■ **PAGE EXCERPT**
First Wednesday A Monthly Discussion of Employment Law Issues and Other Hot Topics for Management

 

Special Guest Contributor Erin L. McDermit

Issue No. 64: August 6, 2008

Erin is with Thoits, Love, Hershberger & McLean,

specializing in employment law and related litigation.

 

 

New California Case about Meal and Rest Breaks

Helps Employers

 

 

In the past several years there have been countless wage and hour cases in California alleging violation of meal and rest break requirements. At the same time, California employers have been advised to make sure their employees take meal and rest breaks, or face almost certain liability for failure to comply with state law. A recent case decided by the California Court of Appeal in San Diego may have finally given employers a more sensible rule to follow: employers must make sure to provide the required meal and rest breaks, but don’t have to ensure the breaks are taken.

In Brinker Restaurant Corp. v. Superior Court (Hohnbaum, et al.) 2008 Cal.App. LEXIS 1138, the court articulated a standard for providing meal and rest breaks, and clarified when, during a shift, the breaks must be provided. The court also made significant rulings regarding wage and hour class actions – but the court’s discussion of meal and rest breaks, which has been a very confused topic recently, deserves attention for its impact on day-to-day management.

The Brinker Facts:

Brinker Restaurant Corporation operates 137 restaurants in California, including Chili’s Grill & Bar, Maggiano’s Little Italy, and Romano’s Macaroni Grill. The company’s written policies told employees what breaks they were entitled to, informed employees that failure to take breaks could result in discipline including termination, and set forth the company’s policies regarding the use of time clocks. Before the employees in the Brinker case filed their suit against the company, Brinker had been investigated by the California Division of Labor Standards Enforcement (“DLSE”) for alleged wage and hour violations. Before the DLSE case was decided, Brinker settled the case for $10,000,000 and agreed to a court-ordered injunction to ensure its compliance with state meal and rest period requirements for a specified length of time.

The civil suit against Brinker followed, and the employees alleged they were told to take half hour meal breaks during the first hour of their shifts, and then were not allowed a second lunch break even if they worked up to nine consecutive hours after the first lunch break. Brinker argued that it was only required to give one half hour meal break anytime during the first five hours of work, and another half hour meal break after the tenth hour of work. The company also argued that the restaurant employees did not want to be forced to take their lunch break in the middle of their shift when they made most of their money. The employees also claimed it was the employer’s duty to make sure they took their meal breaks and that Brinker failed to pay them for work performed “off-the-clock”.

■ **WORK TO COMPLETE**
**a)** Reproduce the passage of the meal and rest break article between "Special Guest Contributor" and "and related litigation.", inclusive.
**b)** Name every restaurant chain that the meal and rest break article lists among those Brinker Restaurant Corporation operates in California.
**c)** According to the meal and rest break article, why does the court's discussion of meal and rest breaks in Brinker deserve attention?

■ **DATA SUPPLIED**
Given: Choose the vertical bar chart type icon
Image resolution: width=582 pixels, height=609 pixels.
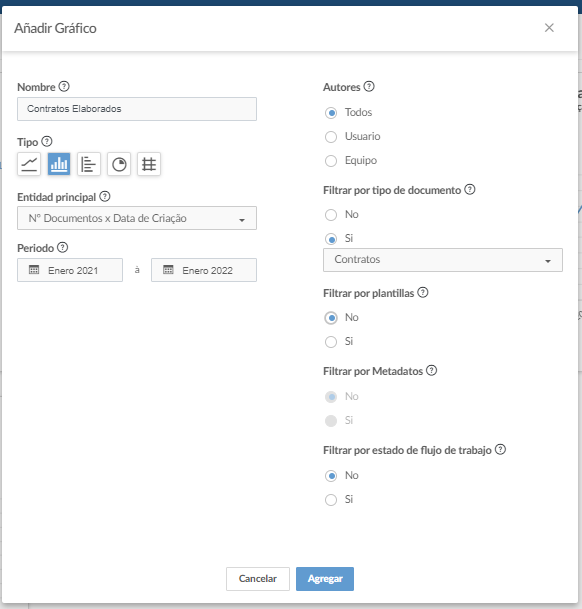Looking at the screenshot, I should click(59, 164).
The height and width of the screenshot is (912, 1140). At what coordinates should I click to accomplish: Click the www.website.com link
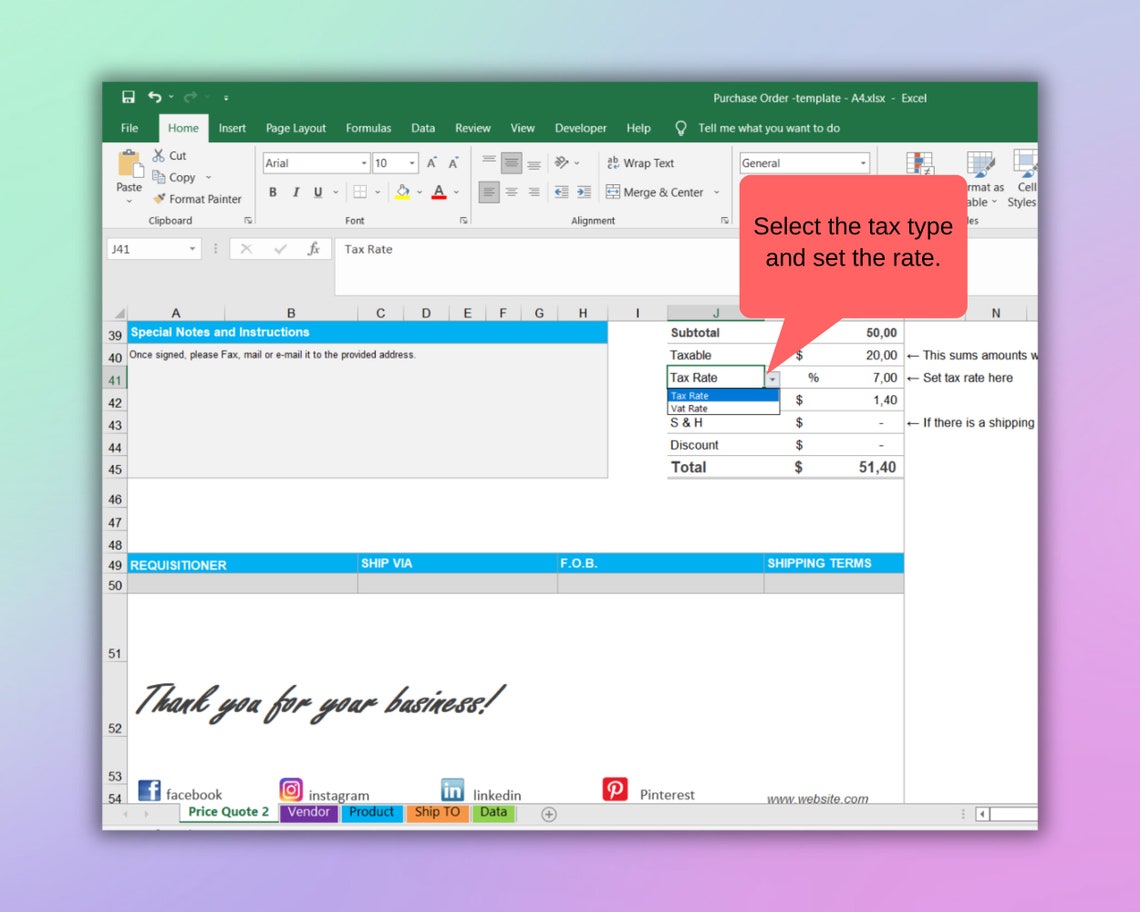pyautogui.click(x=816, y=798)
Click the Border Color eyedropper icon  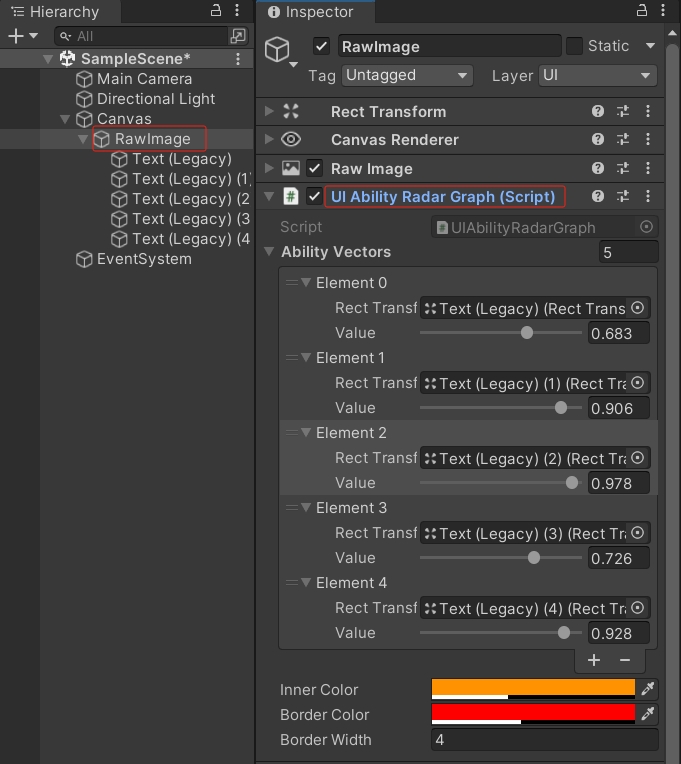pyautogui.click(x=648, y=714)
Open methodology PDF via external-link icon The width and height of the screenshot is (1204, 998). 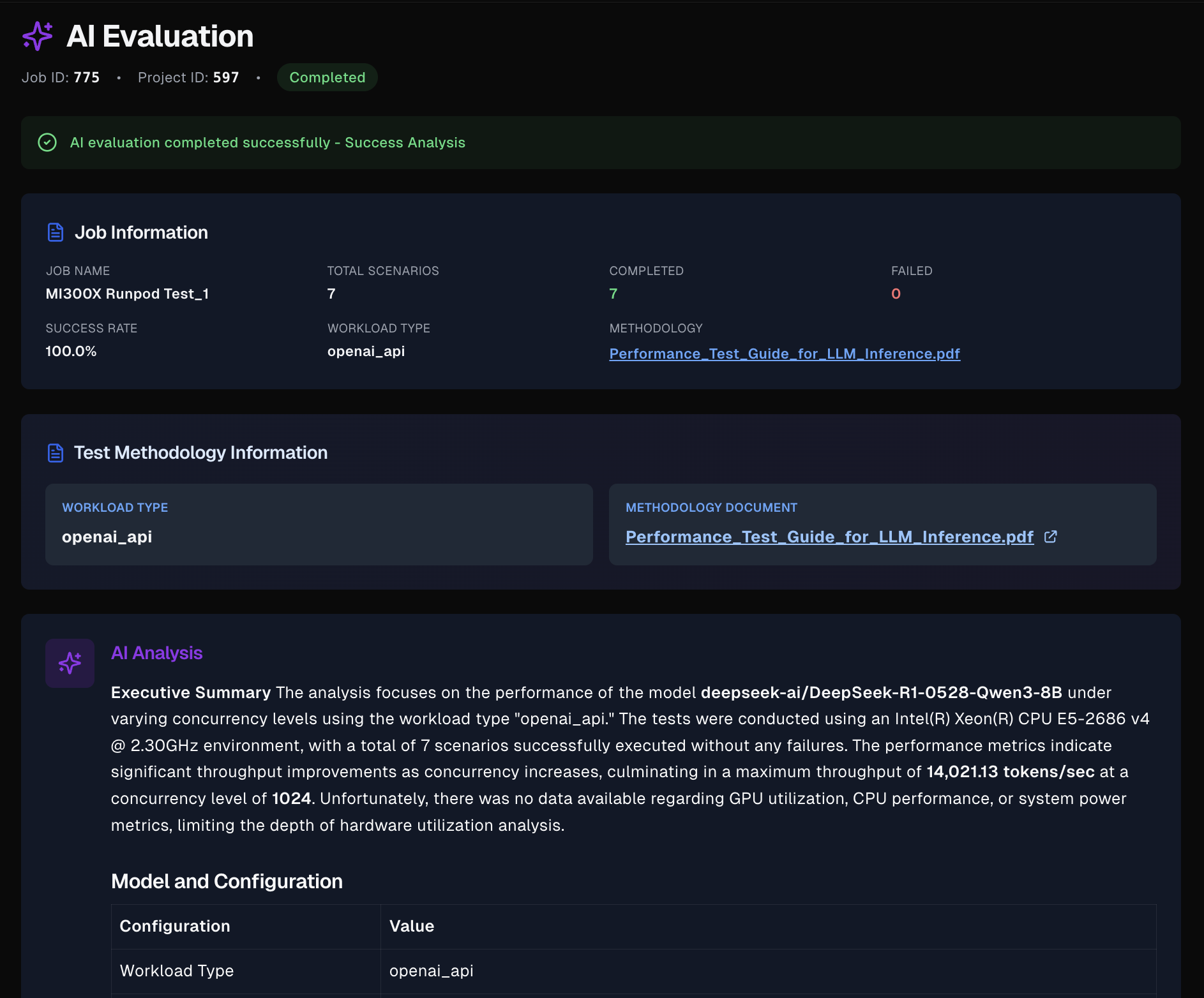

■ **REPLIES**
**a)**
Special Guest Contributor Erin L. McDermit

Issue No. 64: August 6, 2008

Erin is with Thoits, Love, Hershberger & McLean,

specializing in employment law and related litigation.

**b)** Chili's Grill & Bar, Maggiano's Little Italy, and Romano's Macaroni Grill.

**c)** Meal and rest breaks have been a very confused topic recently, and the court's discussion of them affects day-to-day management.